Mairangi Bay School - 06/10/2010

1. The Education Review Office (ERO) Evaluation

Mairangi Bay School, situated on Auckland’s North Shore, provides high quality education to students from Years 1 to 6. Students are very well served by the school’s attractive facilities, the high quality curriculum provided, and effective teaching that meets their learning needs. As a result, students are articulate, confident, and value the opportunities they have to learn and achieve.

High levels of student achievement and progress distinguish the school. A significant number of students achieve at or above expected levels or norms for their year groups. Analysed student data in reading and mathematics indicate that many students make accelerated progress. The achievement of Mairangi Bay School students in reading and mathematics compares favourably with that of students in similar high decile schools.

Responsive and focused teaching contributes to students’ high levels of achievement. Teachers use data well within their teaching teams to identify approaches that will enhance students’ learning. They plan the curriculum carefully, using frameworks developed and reviewed by their teaching peers. Students have valuable opportunities to identify and improve their levels of achievement. Senior leaders have identified that, as a next step in fostering student self management, they will support teachers to provide more opportunities for students to set the direction of their learning. Warm and respectful relationships between teachers and students contribute to students’ engagement in learning.

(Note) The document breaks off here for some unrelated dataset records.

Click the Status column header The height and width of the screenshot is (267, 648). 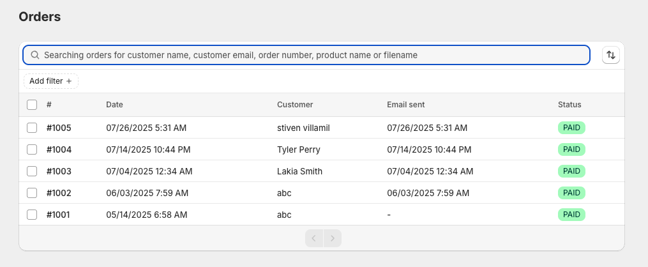pos(569,105)
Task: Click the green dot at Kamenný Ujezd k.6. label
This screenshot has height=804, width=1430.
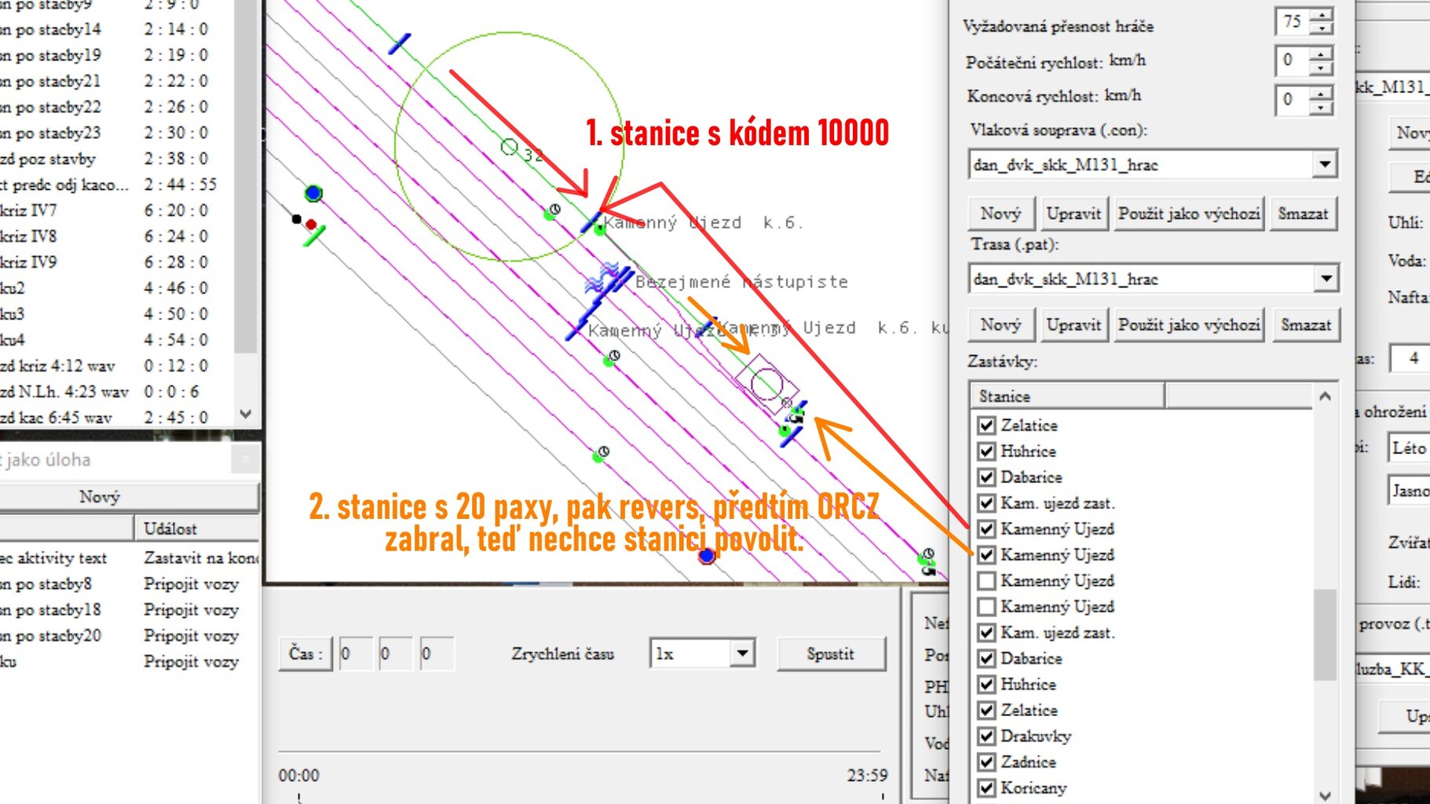Action: 600,230
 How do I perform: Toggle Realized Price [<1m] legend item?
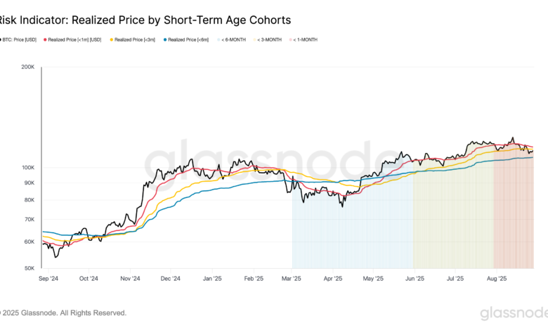tap(74, 39)
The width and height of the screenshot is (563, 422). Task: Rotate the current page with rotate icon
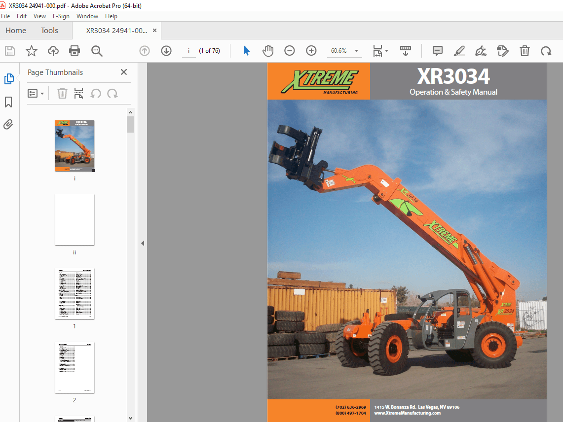tap(546, 51)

A strong and knowledgeable senior leadership team supports teachers well. Senior staff were recruited for their complementary skills, including their ability to promote teachers’ professional growth and to create systems and processes that build coherent teaching practice across the school. The team provides a strong direction and effective support for staff. Leaders have responsibilities for achieving the school’s strategic priorities in the areas of learning and teaching. They carry out these responsibilities well.

The principal, senior leaders and the board are focused on improvement. They are reflective and strategic in their thinking and planning. Significant good quality self-review occurs at all levels of the school. Self review is carefully documented, inclusive of the perspectives of students, teachers and community, and focuses on key areas that have an impact on teaching and learning. A well informed board of trustees governs the school capably. An active Parent Teacher Association has made a significant financial contribution to the school. Students of Mairangi Bay School benefit from high quality programmes and the inclusive and caring culture that is provided for them.

Future Action

ERO is likely to carry out the next review within four to five years.

2. Mairangi Bay School’s Curriculum

How effectively does the curriculum of Mairangi Bay School promote student learning: engagement, progress and achievement?

School context and self review

In response to a recommendation from the previous ERO review, the board and staff have worked strategically to sustain and extend effective teaching practices and to realise their vision of students as self-directed, lifelong learners. The board’s strategic plan outlines five key areas that the school has been working on, and will continue to work on over the next few years. Good progress has been made in each aspect of the annual plan and in developing a curriculum that is meaningful to students.

Supporting teachers in their work are two layers of school leadership: senior leaders and syndicate leaders. The senior leadership team was established in 2008 with the purpose of creating and implementing a planned programme of change and creating a professional learning culture. Its work is characterised by detailed self review related to designated responsibilities derived from the annual plan, and carefully developed systems to promote consistent good practices across the school. Five syndicate leaders work directly with teachers to develop their professional skills so that they can respond well to students’ needs.

Areas of strength

Student achievement and progress. A member of the leadership team provides very good quality data analysis and clearly identifies the specific implications of her findings for teachers, leaders, and the board of trustees. Useful comparative data, such as the progress of cohorts over time, has been collected and analysed. These data enable senior leaders to make focused decisions about how to best resource school programmes.

High levels of student achievement and progress are evident across the school, including for Māori students. School data indicate that, in reading and mathematics, many students achieve above national expectations or norms. Teachers are improvement focused and have high expectations for student achievement and progress. Increasing numbers of students are moving into the above-expectations achievement bands in reading and mathematics. In 2009, Year 4 to 6 students achieved well in reading in comparison with the achievement of students in other schools of a similar decile and type. Good quality data are being collected on student achievement in writing, are used by teachers and school leaders, and will be presented to the board of trustees.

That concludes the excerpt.